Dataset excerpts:
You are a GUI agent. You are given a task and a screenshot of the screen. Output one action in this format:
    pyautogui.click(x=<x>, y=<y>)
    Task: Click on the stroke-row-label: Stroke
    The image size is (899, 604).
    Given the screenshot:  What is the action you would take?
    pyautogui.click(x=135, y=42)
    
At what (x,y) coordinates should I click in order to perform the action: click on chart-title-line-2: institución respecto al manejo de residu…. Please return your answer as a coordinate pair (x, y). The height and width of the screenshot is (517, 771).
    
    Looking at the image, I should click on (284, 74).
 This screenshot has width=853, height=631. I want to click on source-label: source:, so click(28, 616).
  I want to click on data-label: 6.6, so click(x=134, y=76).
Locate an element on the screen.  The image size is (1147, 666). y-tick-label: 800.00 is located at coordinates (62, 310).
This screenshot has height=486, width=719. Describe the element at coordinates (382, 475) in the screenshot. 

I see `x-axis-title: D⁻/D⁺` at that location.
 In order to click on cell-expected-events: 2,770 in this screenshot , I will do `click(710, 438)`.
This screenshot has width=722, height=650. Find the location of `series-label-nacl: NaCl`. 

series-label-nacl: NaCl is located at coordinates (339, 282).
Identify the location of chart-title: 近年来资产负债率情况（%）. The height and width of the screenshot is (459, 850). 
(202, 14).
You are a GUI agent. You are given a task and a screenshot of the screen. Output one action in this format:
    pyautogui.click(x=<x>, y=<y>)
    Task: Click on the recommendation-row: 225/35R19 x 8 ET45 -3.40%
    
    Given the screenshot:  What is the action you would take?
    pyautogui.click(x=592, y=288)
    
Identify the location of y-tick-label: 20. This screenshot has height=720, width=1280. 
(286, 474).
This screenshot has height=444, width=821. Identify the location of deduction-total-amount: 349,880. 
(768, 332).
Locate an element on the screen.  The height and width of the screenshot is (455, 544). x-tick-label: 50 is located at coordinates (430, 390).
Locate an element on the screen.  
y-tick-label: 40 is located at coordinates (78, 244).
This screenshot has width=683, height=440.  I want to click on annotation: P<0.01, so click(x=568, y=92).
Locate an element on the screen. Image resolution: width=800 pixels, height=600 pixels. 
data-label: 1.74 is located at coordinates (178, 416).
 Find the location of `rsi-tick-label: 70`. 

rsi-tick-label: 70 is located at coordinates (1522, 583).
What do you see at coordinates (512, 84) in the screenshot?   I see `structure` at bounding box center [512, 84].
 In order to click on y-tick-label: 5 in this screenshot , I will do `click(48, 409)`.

## YOUR GOAL
Reproduce the rows verbatim, starting at the line containing "This screenshot has height=444, width=821." and ending at the last line of the rows.

## ANSWER BOX
This screenshot has height=444, width=821. Identify the location of deduction-total-amount: 349,880. 
(768, 332).
Locate an element on the screen.  The height and width of the screenshot is (455, 544). x-tick-label: 50 is located at coordinates (430, 390).
Locate an element on the screen.  
y-tick-label: 40 is located at coordinates (78, 244).
This screenshot has width=683, height=440.  I want to click on annotation: P<0.01, so click(x=568, y=92).
Locate an element on the screen. Image resolution: width=800 pixels, height=600 pixels. 
data-label: 1.74 is located at coordinates (178, 416).
 Find the location of `rsi-tick-label: 70`. 

rsi-tick-label: 70 is located at coordinates (1522, 583).
What do you see at coordinates (512, 84) in the screenshot?   I see `structure` at bounding box center [512, 84].
 In order to click on y-tick-label: 5 in this screenshot , I will do `click(48, 409)`.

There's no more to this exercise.